Lines containing "pixels": state how many there are in these entries, and write only that number.

START Raw data

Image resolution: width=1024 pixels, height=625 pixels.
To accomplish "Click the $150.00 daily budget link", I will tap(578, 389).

END Raw data
START Raw data

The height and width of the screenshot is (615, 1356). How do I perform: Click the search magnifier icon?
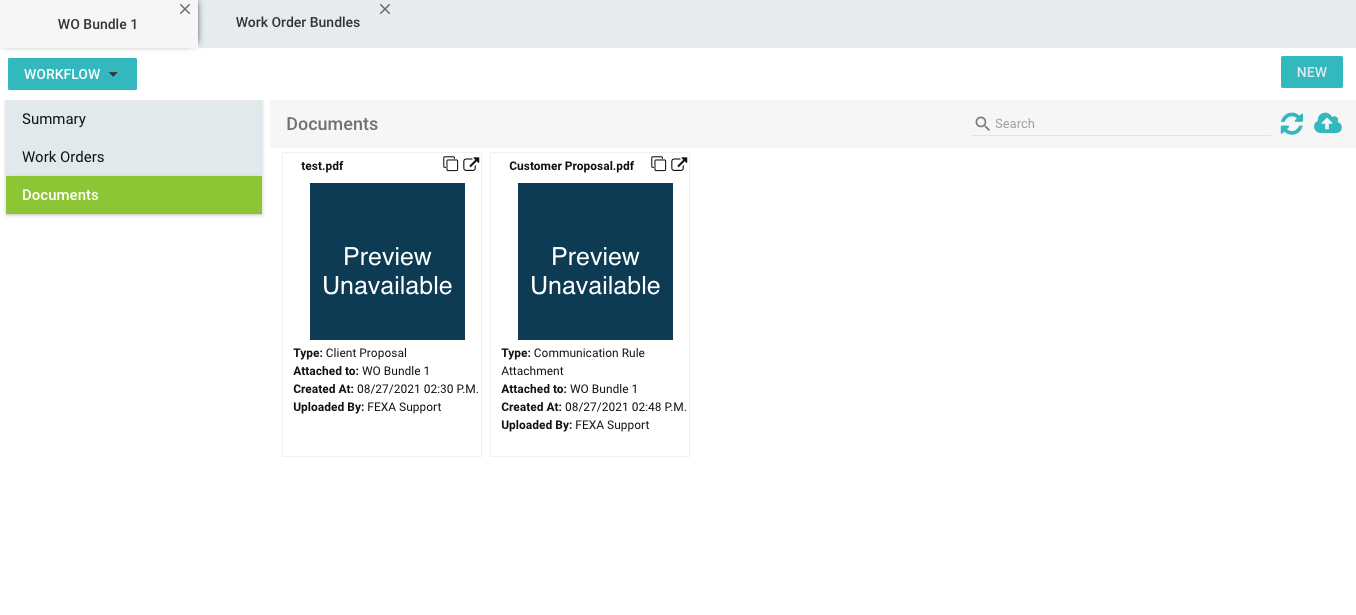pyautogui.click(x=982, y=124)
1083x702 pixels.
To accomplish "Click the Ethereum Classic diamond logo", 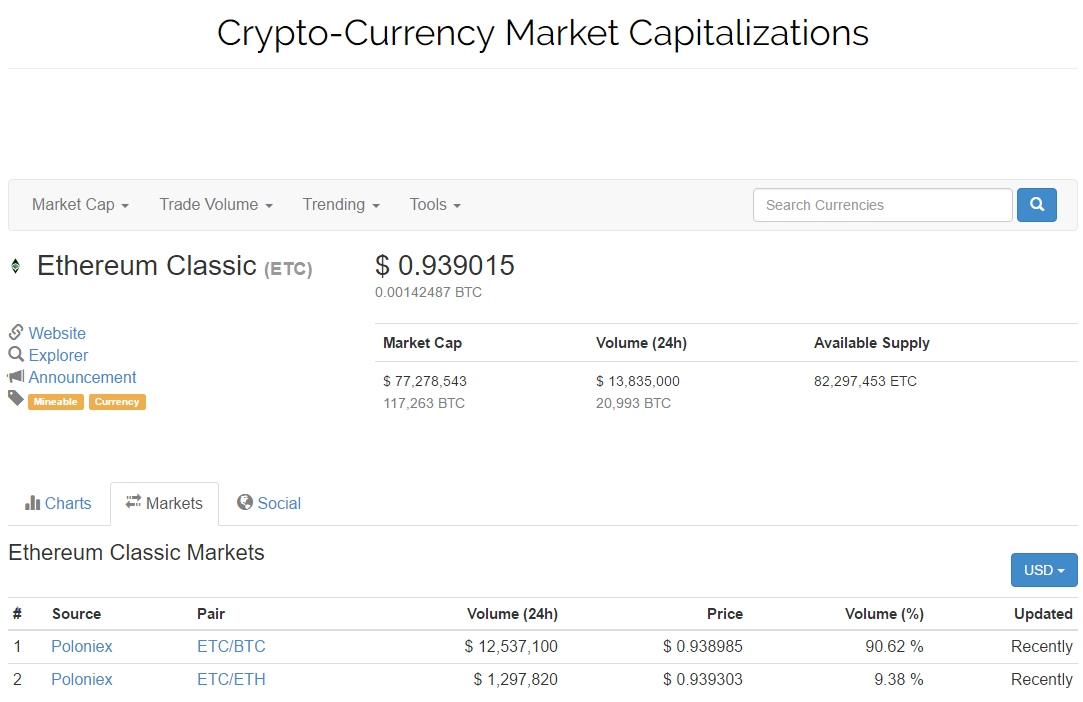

END Raw data

### [Written response]
2